# Kitless finishing



## Jonathansmith (Sep 14, 2019)

What are ways to polish/ finish the threads on a kitless pen without wearing off the threads?


----------



## TonyL (Sep 14, 2019)

I am not very experienced, but have only used Meguiars Plastic Polish and Novus 1.  I also have some very fine buffing compounds that I wouldn't hesitate to use (much less aggressive than white diamond). * Beautiful job on  the pen *! I would love to know the thread sizes used.


----------



## Dalecamino (Sep 14, 2019)

Plastic polish on a soft bristled tooth brush.


----------



## magpens (Sep 14, 2019)

I would put some Mequiar's Plastic Polish on the threads and work the cap on and off about 20 times.

Then clean things up with a toothbrush. . (Oh, I see that Chuck made a similar suggestion while I was writing mine ! )

By the way, welcome to IAP, Jonathan !!! . I believe this is your first post. . That is a lovely looking pen !!
Is it a rollerball ?


----------



## Jonathansmith (Sep 14, 2019)

TonyL said:


> I am not very experienced, but have only used Meguiars Plastic Polish and Novus 1.  I also have some very fine buffing compounds that I wouldn't hesitate to use (much less aggressive than white diamond). * Beautiful job on  the pen *! I would love to know the thread sizes used.


M13 and m10


----------



## Jonathansmith (Sep 14, 2019)

Dalecamino said:


> Plastic polish on a soft bristled tooth brush.


I'll try that.
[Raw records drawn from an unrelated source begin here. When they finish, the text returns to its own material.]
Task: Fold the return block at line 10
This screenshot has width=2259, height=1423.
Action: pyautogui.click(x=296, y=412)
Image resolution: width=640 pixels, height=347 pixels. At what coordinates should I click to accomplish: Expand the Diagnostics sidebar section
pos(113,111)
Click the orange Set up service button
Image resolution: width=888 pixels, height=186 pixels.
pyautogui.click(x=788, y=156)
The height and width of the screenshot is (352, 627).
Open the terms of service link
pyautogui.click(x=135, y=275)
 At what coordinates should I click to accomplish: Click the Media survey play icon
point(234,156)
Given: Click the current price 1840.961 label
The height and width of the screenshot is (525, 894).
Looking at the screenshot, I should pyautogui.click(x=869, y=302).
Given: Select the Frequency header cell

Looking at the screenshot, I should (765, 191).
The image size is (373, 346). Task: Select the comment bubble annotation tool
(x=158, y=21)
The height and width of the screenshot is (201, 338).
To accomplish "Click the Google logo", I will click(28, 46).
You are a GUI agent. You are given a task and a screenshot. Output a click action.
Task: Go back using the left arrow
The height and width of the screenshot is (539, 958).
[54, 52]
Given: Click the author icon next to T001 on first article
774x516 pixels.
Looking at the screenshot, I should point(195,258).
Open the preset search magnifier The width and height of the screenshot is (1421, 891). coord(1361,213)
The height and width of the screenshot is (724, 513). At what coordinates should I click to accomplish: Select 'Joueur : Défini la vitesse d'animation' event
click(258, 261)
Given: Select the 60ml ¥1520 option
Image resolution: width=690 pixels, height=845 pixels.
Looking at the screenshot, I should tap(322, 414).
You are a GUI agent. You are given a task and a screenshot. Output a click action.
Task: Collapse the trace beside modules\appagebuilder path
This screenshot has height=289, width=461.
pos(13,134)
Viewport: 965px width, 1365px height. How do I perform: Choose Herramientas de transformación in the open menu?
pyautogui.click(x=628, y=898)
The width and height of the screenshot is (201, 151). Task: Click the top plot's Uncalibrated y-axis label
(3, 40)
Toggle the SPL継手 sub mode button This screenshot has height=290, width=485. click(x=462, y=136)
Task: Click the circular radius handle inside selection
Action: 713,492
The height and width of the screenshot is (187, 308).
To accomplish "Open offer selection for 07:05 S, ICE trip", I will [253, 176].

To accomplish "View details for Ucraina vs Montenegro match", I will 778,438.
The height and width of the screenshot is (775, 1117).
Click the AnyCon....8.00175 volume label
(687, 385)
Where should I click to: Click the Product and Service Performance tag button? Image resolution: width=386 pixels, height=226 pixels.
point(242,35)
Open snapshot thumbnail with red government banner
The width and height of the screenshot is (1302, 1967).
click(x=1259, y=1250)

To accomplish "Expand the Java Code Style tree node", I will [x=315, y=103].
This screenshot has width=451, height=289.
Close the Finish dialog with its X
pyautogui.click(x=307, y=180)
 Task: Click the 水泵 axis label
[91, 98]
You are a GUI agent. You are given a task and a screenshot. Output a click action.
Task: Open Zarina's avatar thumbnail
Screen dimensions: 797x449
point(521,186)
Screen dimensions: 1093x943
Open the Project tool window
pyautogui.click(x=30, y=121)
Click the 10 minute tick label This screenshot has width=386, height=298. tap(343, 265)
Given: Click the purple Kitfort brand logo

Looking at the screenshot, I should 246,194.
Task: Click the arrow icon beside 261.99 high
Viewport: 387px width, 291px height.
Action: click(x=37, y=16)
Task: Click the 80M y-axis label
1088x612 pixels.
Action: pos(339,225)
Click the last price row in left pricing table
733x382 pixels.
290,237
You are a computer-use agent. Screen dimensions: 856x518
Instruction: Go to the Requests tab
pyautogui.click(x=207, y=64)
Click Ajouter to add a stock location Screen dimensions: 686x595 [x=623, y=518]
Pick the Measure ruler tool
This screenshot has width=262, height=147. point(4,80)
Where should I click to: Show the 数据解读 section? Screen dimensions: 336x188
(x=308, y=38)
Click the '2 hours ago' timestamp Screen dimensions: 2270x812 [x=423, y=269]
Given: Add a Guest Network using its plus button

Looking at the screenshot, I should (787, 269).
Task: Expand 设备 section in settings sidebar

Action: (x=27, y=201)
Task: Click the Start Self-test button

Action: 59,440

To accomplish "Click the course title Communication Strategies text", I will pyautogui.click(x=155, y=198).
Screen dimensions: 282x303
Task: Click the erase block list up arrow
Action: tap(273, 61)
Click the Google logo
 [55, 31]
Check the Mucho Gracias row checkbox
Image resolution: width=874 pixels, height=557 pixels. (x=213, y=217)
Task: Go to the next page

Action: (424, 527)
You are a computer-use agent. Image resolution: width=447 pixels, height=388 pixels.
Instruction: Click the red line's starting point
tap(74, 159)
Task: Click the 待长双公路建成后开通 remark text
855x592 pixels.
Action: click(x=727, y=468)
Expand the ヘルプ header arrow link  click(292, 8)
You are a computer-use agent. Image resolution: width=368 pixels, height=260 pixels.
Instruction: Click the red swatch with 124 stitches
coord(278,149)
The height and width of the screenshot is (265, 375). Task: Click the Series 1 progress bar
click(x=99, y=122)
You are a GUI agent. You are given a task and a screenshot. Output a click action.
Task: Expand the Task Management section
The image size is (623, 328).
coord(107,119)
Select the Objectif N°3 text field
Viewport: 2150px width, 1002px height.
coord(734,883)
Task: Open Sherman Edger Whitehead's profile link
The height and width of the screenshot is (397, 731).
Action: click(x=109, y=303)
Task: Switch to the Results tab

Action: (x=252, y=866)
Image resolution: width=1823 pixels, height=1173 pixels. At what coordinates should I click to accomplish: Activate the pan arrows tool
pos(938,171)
Thnx


magpens said:


> I would put some Mequiar's Plastic Polish on the threads and work the cap on and off about 20 times.
> 
> Then clean things up with a toothbrush. . (Oh, I see that Chuck made a similar suggestion while I was writing mine ! )
> 
> ...


I love that technique...will definitely give it a go


----------



## Jonathansmith (Sep 14, 2019)

Jonathansmith said:


> I'll try that. Thnx
> 
> I love that technique...will definitely give it a go





Jonathansmith said:


> I'll try that. Thnx
> 
> I love that technique...will definitely give it a go


Yes...made a rollerball to fit my wife's purse


----------



## Bryguy (Sep 15, 2019)

I really like the nib section!


----------



## TonyL (Sep 15, 2019)

Jonathansmith said:


> M13 and m10


Thank you.


----------



## anthonyd (Sep 15, 2019)

Shawn Newton has a video and some pictures of a horsehair brush attached to a rotary tool on his Instagram site. He uses some plastic polish on the threads and rotates the pen body on the horsehair brush. He cautions not to use the wheels with plastic bristles. He says he gets the brushes inexpensively on e-bay. You have to go down his page a bit before you see the brush.

Tony


----------



## Jonathansmith (Sep 15, 2019)

anthonyd said:


> Shawn Newton has a video and some pictures of a horsehair brush attached to a rotary tool on his Instagram site. He uses some plastic polish on the threads and rotates the pen body on the horsehair brush. He cautions not to use the wheels with plastic bristles. He says he gets the brushes inexpensively on e-bay. You have to go down his page a bit before you see the brush.
> 
> Tony


Interesting...I'll look into this


----------



## anthonyd (Sep 15, 2019)

Search "newtonpens" on Instagram


----------



## leehljp (Sep 15, 2019)

I'm glad you asked that question, and are pursuing the answer. I see some GREAT pens with professional finishes here, but it is the threads that distract from what would otherwise be pure perfection of a pen. 

Let us know what works. And WELCOME!


----------



## Jonathansmith (Sep 15, 2019)

Horse hair bristle on  dremel type


----------